How The Big Ones Get Away
How The Big Ones Get Away
By Fred Everson
Knowing where and when to fish for the big ones is but a small part of the recipe for a successful fishing trip. It is attention to small details that consistently puts fish on the line, and ultimately gets them landed.
How many stories have you heard about big fish that got away? Were most of them due to preventable miscues? I will wager they were, because even if your tackle was correctly matched for average-size fish, the exceptional, unusual big fish can find a flaw in your equipment.
The advantage of age and experience allows me to point up an assortment of mistakes that cause anglers to lose fish that they should land. And this is not secondhand information.
I can't prove it, but I suspect that far more fish are lost due to dull hooks than any other reason. Like most anglers, I used to think that a new hook fresh from the package was sharp enough to use. Then one day on the Salmon River in Pulaski, N.Y., I was paying close attention to a guide in a driftboat that was directly across the river from me.
He and his clients were tearing the steelhead up. The guide was doing all the casting and working a particular lie in the river. I was able to cast to the same spot. I hooked a fish and lost it in that same lie.
Sharp Hooks Are Key
Then, as frequently happens when fishing in crowds, the guide and I hooked our baits together. He graciously bid me to reel in and break his hook off, which I did. He was fishing a red yarn fly, tied on a No. 6 hook, and I noticed that the bronze hook had been carefully honed to a fine point. The lesson was not lost on me. Never put a hook in the water without working on the point, unless it's one of those new-fangled chemically sharpened hooks.
The fish that I had just lost did not throw the hook, however; it broke off. I had tightened the drag to break off on a snag and forgot to reset it. I could have saved the fish had I thought fast enough to switch off the anti reverse. That's what that particular option is for on spinning reels, and once a big fish is on, it is a maneuver worth knowing. Unexpectedly big fish can make a run your drag setting can't keep up with, and disabling the anti reverse might save a break-off.
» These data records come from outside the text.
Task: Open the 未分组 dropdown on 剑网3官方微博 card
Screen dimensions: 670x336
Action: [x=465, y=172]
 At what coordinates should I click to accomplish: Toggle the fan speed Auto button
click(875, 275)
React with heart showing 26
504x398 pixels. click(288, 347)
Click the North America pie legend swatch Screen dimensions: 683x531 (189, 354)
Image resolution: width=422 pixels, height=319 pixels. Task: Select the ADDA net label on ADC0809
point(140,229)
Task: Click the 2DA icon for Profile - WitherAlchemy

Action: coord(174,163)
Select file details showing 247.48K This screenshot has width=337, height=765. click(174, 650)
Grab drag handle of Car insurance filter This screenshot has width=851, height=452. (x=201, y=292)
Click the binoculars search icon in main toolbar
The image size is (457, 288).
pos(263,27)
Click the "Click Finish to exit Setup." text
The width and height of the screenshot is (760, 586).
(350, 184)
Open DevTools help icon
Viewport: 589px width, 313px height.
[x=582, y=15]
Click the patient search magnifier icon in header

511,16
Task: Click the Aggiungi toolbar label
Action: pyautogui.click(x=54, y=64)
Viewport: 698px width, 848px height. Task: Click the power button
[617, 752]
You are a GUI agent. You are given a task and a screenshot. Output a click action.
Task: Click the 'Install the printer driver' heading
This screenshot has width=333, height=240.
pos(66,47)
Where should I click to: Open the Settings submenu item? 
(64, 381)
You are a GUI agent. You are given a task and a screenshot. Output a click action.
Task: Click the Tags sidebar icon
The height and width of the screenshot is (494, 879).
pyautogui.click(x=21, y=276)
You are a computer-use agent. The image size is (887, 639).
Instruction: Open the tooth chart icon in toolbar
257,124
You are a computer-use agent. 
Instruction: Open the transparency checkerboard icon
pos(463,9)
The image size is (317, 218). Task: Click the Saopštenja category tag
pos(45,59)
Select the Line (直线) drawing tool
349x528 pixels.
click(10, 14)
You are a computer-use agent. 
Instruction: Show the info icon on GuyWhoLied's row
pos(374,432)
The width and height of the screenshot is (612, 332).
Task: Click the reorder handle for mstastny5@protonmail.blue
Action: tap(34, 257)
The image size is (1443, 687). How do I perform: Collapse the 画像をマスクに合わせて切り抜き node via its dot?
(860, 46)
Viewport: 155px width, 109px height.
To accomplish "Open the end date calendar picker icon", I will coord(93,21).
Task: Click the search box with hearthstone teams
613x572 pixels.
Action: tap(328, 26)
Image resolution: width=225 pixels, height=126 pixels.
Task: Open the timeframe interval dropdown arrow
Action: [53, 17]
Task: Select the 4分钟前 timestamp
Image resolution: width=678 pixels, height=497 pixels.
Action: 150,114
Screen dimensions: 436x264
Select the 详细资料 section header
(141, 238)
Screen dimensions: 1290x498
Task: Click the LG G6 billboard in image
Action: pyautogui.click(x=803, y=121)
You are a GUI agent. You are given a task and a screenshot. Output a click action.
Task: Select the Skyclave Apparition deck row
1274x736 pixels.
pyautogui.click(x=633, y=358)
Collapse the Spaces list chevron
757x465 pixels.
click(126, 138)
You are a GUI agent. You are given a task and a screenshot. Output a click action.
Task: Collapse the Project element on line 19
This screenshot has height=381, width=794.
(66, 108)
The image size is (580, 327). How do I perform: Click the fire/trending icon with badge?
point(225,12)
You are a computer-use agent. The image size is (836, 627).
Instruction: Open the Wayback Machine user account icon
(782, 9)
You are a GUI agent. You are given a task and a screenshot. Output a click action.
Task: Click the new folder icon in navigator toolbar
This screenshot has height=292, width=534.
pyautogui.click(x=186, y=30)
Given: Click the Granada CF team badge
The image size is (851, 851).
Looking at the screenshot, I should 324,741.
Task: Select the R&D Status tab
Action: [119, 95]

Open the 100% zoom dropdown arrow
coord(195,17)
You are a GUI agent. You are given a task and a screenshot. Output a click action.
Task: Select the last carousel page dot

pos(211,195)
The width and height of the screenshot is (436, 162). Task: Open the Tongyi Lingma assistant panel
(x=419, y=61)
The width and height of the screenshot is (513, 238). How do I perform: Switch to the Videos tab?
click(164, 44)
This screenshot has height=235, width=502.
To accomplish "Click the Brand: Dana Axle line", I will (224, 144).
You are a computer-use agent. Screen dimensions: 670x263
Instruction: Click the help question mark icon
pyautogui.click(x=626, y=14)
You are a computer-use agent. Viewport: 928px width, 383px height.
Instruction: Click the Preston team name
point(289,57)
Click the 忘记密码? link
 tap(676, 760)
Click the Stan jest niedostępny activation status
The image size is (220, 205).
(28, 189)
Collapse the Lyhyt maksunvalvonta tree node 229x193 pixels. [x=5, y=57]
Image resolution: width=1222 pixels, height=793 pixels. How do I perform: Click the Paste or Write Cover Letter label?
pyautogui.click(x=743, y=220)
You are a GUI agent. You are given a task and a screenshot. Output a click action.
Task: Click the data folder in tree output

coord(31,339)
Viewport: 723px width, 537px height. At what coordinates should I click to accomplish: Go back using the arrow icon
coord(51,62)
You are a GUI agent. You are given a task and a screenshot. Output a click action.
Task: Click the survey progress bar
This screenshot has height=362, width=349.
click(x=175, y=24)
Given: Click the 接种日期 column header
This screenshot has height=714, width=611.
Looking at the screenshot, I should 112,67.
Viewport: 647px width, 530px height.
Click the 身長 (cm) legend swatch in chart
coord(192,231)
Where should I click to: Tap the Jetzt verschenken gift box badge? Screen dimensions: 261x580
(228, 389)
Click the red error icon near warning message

Years later, fishing with that same reel, I had another fish break off. The time the drag did not function smoothly and I did not have time to get to the anti reverse. It was an inexpensive reel, past its prime, and I was trying to milk another season out of it. The moral here is to use the best equipment you can afford and replace it as necessary. Really good fish are too hard to come by to throw them away by being cheap.
Even the best equipment requires maintenance. Clean your reels after you use them. Make sure you have a tube of reel grease, and a can of oil, which I prefer over silicone spray. Order a spare bail spring when you buy a spinning reel. Keep it and a screwdriver in your tackle box and know how to change the spring before it breaks. If it does break when the fishing is hot, you will have a replacement handy and the know how to make the switch.
Maintain Your Tackle
Make sure the reel's drag is clean and lubricated. A fish should never be able to break you off unless it gets into structure.
Next to dull hooks, I suspect the second leading cause of lost fish is using old, cheap fishing line. Line is cheap! Keep your spool full, and change the line often.
The next great pardon for well-hooked trophy fish is a poorly tied knot. Learn to tie a good knot. The standard fisherman's knot is easy to tie but learn to tie the uni-knot, or one of the other easy to tie knots that have better break strength. A book on fishing knots is a good investment, and knowing how to tie several knots for different applications will serve you well.